Sudden apprehension tugged at him. His forehead and palms broke an icy sweat. He whirled and
pressed his face to the south-facing transparisteel panel. High in the sky he could see two of the
shuttles beginning to diverge from course, their vapor trails curving away from the straight-line
ascent of the rest of the group.
5
“Fourteen and sixteen,” the technician affirmed. “I’m trying to shut down the sublights and convert
them back over to repulsorlift. No response. They’re accelerating!”
Bruit kept his eyes glued to the sky. “Give me a heading.”
“Back at us!”
Bruit ran his hand over his forehead. “Enable the self-destructs.”
The technician’s fingers flew across the console. “No response.”
“Employ the emergency override.”
“Still no response. The overrides have been disabled.”

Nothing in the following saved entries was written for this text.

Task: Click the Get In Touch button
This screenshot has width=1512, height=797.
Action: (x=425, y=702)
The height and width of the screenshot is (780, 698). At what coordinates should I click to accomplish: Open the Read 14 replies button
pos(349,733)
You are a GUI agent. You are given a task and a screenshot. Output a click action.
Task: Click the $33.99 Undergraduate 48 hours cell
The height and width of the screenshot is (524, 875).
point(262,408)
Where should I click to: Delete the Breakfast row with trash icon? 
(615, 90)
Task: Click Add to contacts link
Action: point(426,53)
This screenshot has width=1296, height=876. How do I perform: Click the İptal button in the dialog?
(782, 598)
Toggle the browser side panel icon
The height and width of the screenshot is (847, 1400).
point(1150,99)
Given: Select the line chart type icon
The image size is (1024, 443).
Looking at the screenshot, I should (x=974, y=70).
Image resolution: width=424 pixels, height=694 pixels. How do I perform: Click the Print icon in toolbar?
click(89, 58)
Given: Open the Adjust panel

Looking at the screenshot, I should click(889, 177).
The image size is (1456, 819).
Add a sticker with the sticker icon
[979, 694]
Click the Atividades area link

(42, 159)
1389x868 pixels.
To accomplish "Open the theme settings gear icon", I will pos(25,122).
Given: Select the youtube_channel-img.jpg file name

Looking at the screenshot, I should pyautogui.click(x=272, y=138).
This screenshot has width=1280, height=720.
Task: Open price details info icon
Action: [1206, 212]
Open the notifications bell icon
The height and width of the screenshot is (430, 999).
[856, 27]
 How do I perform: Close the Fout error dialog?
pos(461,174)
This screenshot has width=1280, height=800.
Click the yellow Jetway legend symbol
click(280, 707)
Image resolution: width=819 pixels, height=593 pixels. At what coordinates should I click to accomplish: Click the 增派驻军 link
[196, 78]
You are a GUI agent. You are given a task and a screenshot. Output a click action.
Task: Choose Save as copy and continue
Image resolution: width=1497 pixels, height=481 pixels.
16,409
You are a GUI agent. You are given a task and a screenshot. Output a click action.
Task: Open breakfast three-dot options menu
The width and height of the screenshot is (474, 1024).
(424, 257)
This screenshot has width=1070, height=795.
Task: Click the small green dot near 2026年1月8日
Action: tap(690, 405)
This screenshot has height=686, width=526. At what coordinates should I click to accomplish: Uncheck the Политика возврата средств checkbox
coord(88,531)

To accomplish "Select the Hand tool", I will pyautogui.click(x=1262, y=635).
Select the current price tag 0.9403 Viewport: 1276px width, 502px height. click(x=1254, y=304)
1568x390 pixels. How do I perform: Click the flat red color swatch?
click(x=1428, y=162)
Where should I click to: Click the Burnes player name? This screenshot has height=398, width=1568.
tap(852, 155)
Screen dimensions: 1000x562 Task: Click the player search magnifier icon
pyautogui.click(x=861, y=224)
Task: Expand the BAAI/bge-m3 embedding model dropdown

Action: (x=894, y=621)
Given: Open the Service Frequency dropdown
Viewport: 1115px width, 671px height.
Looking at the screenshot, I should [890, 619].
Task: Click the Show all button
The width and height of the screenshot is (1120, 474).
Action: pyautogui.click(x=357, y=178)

Bruit cursed loudly. “Vector update.”
“They’re aimed directly for the Castle.”
Bruit glanced at the indicated tor. It was one of the largest of the mines, so named for the natural
spires that graced its western and southern faces.
“Order an evacuation. Highest priority.”
Sirens shrieked in the distance. Within moments, Bruit could see workers hurrying from the mine
openings and leaping onto waiting hover platforms. Two fully occupied platforms were already
beginning to descend.
“Tell those platform pilots to keep everyone aloft,” Bruit barked. “No one’ll be any safer on the
ground than in the mines. And start moving those droids and lift beasts out of there!”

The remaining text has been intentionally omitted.